Tierversuche werden bei TTIP zum Streitpunkt


Es ist unklar, ob sich die in Tierversuchen gewonnenen Erkenntnisse auf Menschen übertragen lassen. Für diese Labormaus gibt es wohl kein Entkommen. (Foto: mauritius images)
Bei den TTIP-Verhandlungen wird auch darüber gesprochen, ob Kosmetika an Tieren getestet werden müssen. Europa sagt nein – die USA sehen das ganz anders.

Von Alexander Hagelüken, Silvia Liebrich | Süddeutsche.de

Die Zahl der Versuchstiere in deutschen Laboren liegt seit Jahren bei etwa 2,8 Millionen.
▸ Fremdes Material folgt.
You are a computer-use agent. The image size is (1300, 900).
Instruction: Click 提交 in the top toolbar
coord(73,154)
Um die Verträglichkeit von Wimperntusche, Hautcremes oder Lippenstift zu testen, dürfen sie allerdings schon lange nicht mehr eingesetzt werden. 2004 setzten Tierschützer dies nach langem Kampf durch, die Europäische Union sprach ein Versuchsverbot für Kosmetika aus. Seit 2009 dürfen auch keine Inhaltsstoffe für diese Produkte mehr zugelassen werden, die an Tieren getestet wurden.
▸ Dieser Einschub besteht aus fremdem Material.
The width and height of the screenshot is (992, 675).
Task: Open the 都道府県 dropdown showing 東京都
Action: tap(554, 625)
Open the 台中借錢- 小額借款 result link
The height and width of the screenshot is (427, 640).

Ausgerechnet diese grausamen Testverfahren sind nun offenbar ein Streitpunkt bei den laufenden TTIP-Gesprächen. Während die USA an Tierversuchen für Kosmetika festhalten, lehnen die Europäer dies ab. Das geht aus den bisher geheimen Verhandlungsdokumenten hervor und schreckt Tierschützer auf. Irmela Ruhdel vom Deutschen Tierschutzbund hat lange für ein Verbot gekämpft. „Natürlich hoffen wir, dass die in der EU hart erkämpften Tierschutzstandards auch zukünftig beibehalten werden.“ Sie befürchtet jedoch in den Verhandlungen Abstriche.